# BRIEF:
Return every line of the records, exact and in full, until you have returned the line with "Soulwinning (610, 1177)", and include none of the pictures.

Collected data

[Start of Attachment]

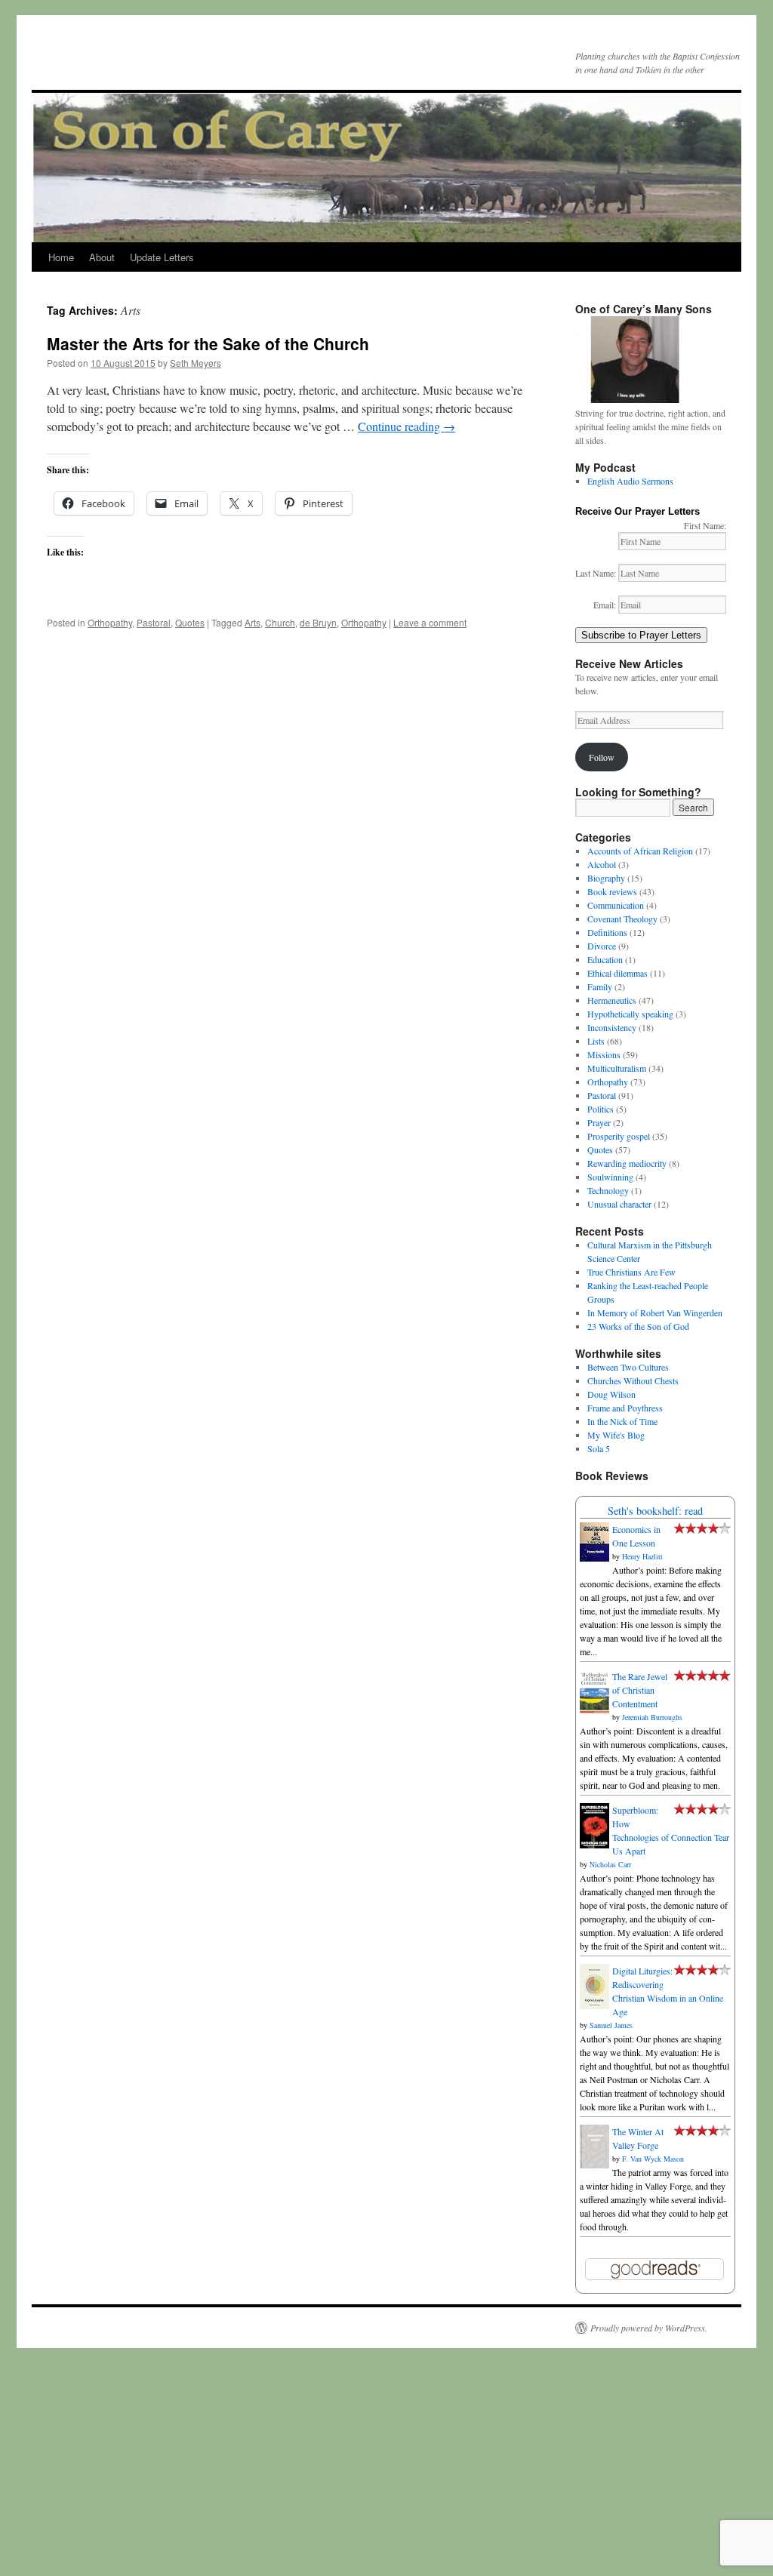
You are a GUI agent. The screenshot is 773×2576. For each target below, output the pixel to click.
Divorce (601, 946)
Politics (600, 1109)
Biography (606, 878)
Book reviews (612, 891)
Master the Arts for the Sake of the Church (208, 343)
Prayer (599, 1122)
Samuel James (611, 2025)
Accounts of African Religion (640, 851)
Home (61, 257)
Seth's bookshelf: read (655, 1510)
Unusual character (619, 1204)
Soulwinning (610, 1177)
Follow (601, 757)
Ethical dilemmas (617, 973)
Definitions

[End of Attachment]

# RESPONSE:
You are a GUI agent. The screenshot is 773×2576. For each target below, output the pixel to click.
Divorce (601, 946)
Politics (600, 1109)
Biography (606, 878)
Book reviews (612, 891)
Master the Arts for the Sake of the Church (208, 343)
Prayer (599, 1122)
Samuel James (611, 2025)
Accounts of African Religion (640, 851)
Home (61, 257)
Seth's bookshelf: read (655, 1510)
Unusual character (619, 1204)
Soulwinning (610, 1177)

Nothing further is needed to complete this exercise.